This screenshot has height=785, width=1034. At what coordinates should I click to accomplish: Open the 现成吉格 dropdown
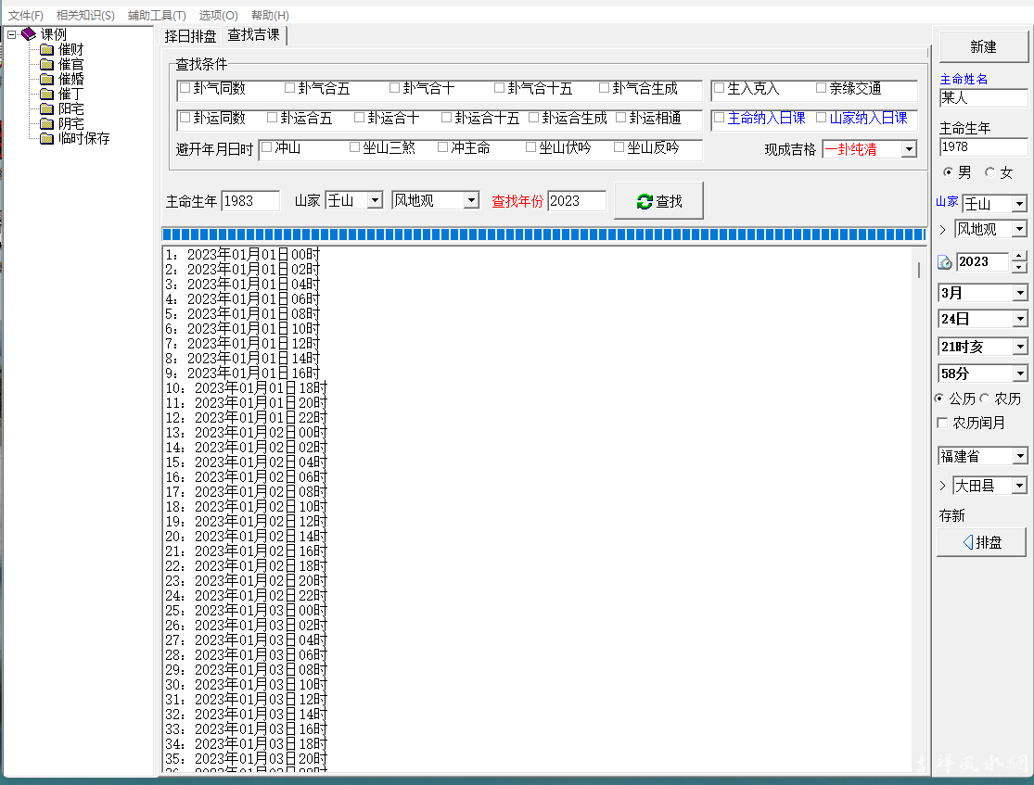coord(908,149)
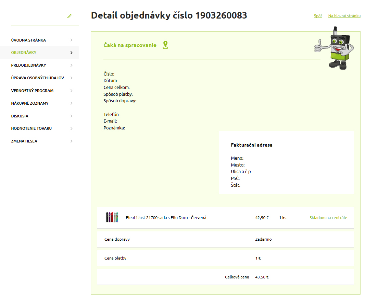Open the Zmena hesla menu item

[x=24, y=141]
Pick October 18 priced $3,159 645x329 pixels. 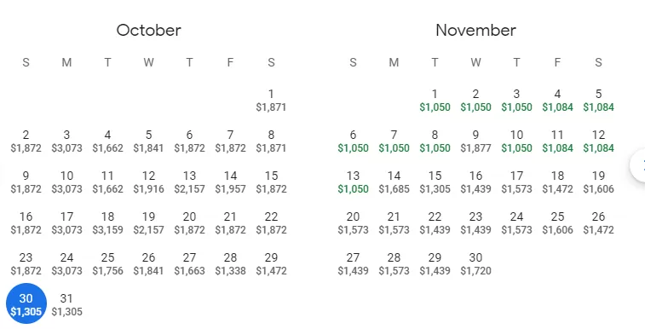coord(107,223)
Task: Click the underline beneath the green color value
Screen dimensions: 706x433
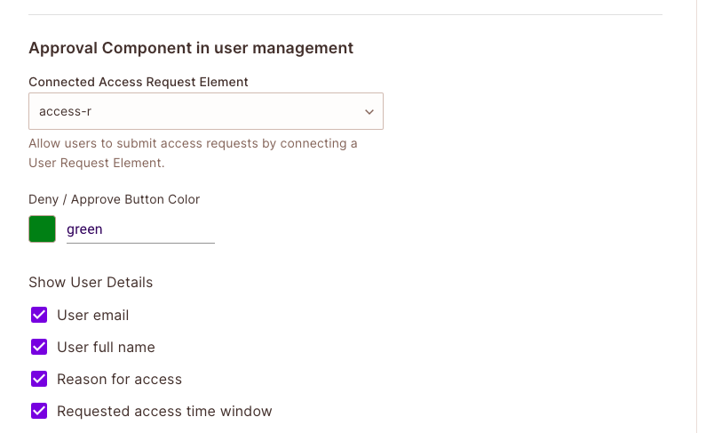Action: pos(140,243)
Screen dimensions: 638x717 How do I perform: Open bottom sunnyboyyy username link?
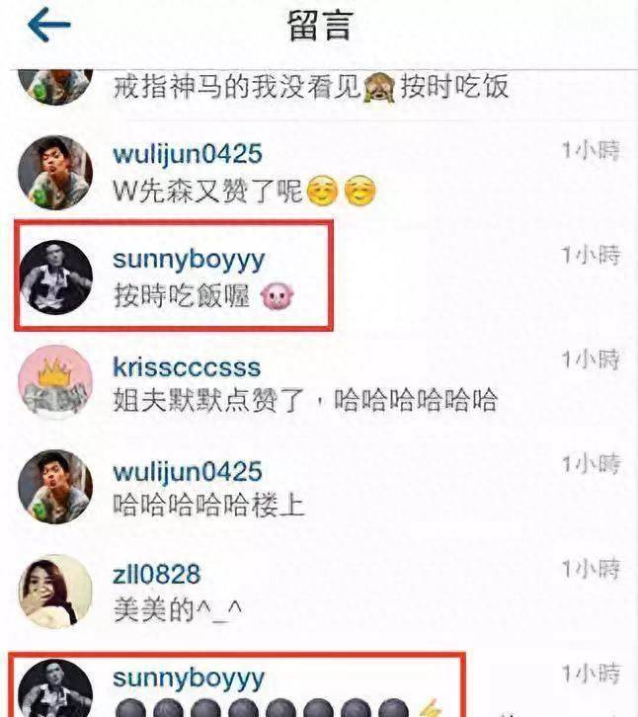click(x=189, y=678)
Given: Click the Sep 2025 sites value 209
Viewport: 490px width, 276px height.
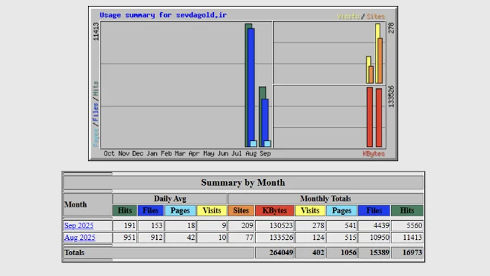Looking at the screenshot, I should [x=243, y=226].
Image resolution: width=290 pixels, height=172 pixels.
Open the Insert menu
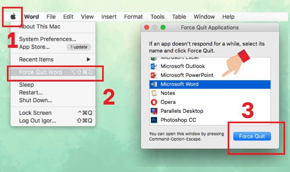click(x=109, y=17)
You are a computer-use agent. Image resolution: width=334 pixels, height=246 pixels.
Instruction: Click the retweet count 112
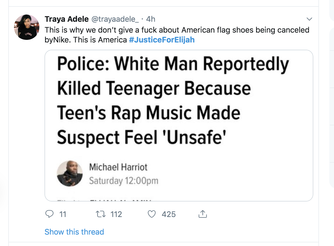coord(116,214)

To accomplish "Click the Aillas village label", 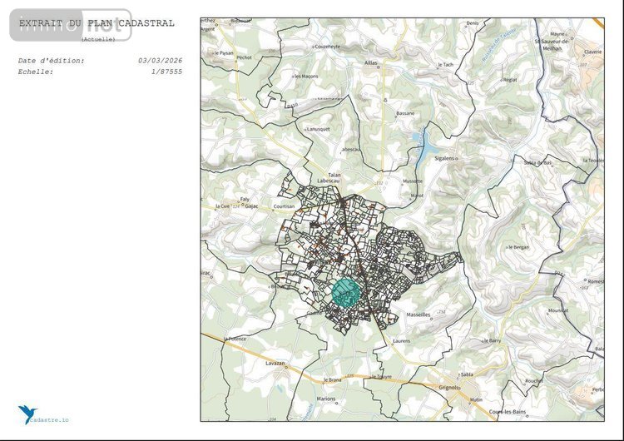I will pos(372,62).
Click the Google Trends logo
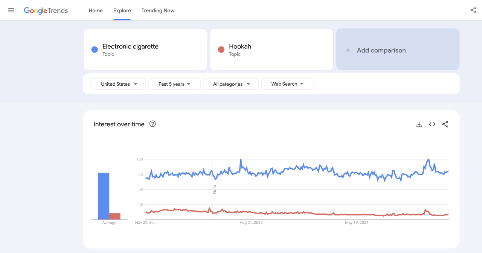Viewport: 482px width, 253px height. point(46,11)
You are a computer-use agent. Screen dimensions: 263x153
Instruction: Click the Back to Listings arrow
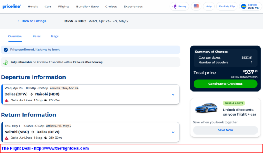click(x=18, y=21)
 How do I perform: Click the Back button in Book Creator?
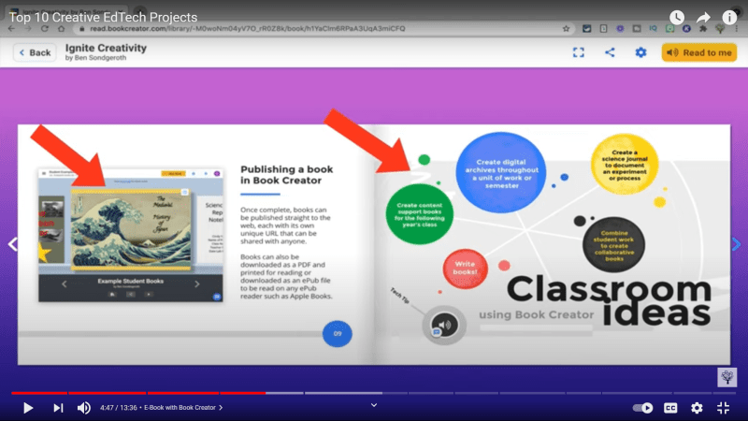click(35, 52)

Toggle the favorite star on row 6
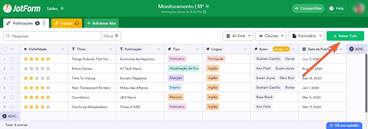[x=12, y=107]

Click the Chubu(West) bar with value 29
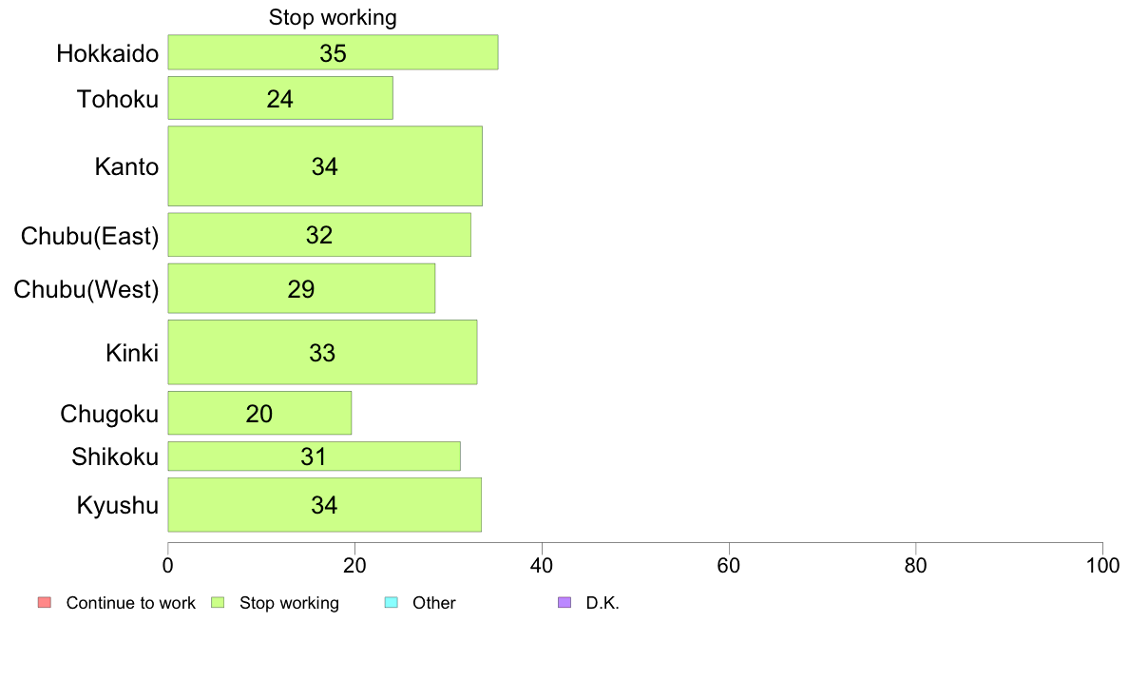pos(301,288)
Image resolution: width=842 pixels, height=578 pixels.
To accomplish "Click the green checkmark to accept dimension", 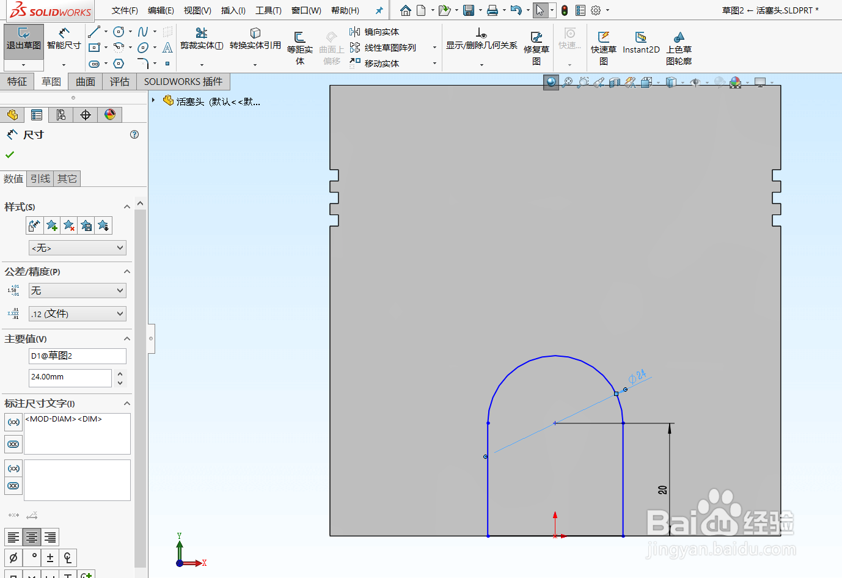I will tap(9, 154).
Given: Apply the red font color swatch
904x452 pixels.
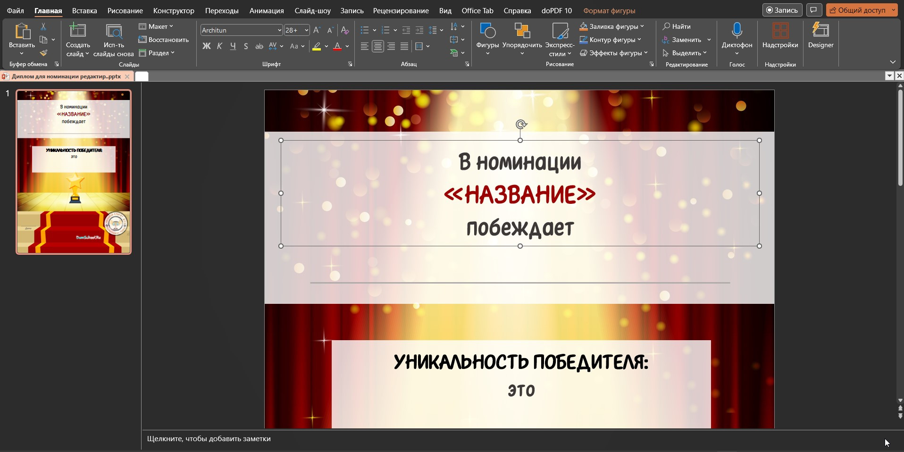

* * *

- _Exercise_
Find the word "computer" in the material, then list each line that holds it.

- _Output of the task_
You are a computer-use agent. Image resolution: width=334 pixels, height=246 pixels.
You are a computer-use agent. Screen dimensions: 263x153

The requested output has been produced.